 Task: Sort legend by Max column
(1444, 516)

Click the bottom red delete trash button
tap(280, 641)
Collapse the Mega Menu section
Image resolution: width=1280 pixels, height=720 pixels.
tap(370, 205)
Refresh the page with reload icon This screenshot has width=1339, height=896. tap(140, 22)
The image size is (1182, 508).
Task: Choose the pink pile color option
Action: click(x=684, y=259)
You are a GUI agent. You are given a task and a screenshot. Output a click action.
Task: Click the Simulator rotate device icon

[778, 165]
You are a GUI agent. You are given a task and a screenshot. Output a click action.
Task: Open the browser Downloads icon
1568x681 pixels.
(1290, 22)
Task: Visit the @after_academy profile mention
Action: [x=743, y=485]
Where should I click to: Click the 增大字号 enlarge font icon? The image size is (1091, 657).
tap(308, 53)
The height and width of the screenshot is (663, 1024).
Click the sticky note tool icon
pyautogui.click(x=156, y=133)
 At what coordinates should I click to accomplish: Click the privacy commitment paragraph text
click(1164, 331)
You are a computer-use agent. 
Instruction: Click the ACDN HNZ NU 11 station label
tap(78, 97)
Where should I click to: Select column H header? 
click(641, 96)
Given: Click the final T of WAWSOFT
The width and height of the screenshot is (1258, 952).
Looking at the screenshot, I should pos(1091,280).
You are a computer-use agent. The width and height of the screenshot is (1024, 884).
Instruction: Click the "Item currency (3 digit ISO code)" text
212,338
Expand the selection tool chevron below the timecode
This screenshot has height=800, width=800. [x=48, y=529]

========

Reproduce all of the data above verbatim, line by line, without altering anything.

Solution:
 Task: Sort legend by Max column
(1444, 516)

Click the bottom red delete trash button
tap(280, 641)
Collapse the Mega Menu section
Image resolution: width=1280 pixels, height=720 pixels.
tap(370, 205)
Refresh the page with reload icon This screenshot has width=1339, height=896. tap(140, 22)
The image size is (1182, 508).
Task: Choose the pink pile color option
Action: click(x=684, y=259)
You are a GUI agent. You are given a task and a screenshot. Output a click action.
Task: Click the Simulator rotate device icon

[778, 165]
You are a GUI agent. You are given a task and a screenshot. Output a click action.
Task: Open the browser Downloads icon
1568x681 pixels.
(1290, 22)
Task: Visit the @after_academy profile mention
Action: [x=743, y=485]
Where should I click to: Click the 增大字号 enlarge font icon? The image size is (1091, 657).
tap(308, 53)
The height and width of the screenshot is (663, 1024).
Click the sticky note tool icon
pyautogui.click(x=156, y=133)
 At what coordinates should I click to accomplish: Click the privacy commitment paragraph text
click(1164, 331)
You are a computer-use agent. 
Instruction: Click the ACDN HNZ NU 11 station label
tap(78, 97)
Where should I click to: Select column H header? 
click(641, 96)
Given: Click the final T of WAWSOFT
The width and height of the screenshot is (1258, 952).
Looking at the screenshot, I should pos(1091,280).
You are a computer-use agent. The width and height of the screenshot is (1024, 884).
Instruction: Click the "Item currency (3 digit ISO code)" text
212,338
Expand the selection tool chevron below the timecode
This screenshot has height=800, width=800. [x=48, y=529]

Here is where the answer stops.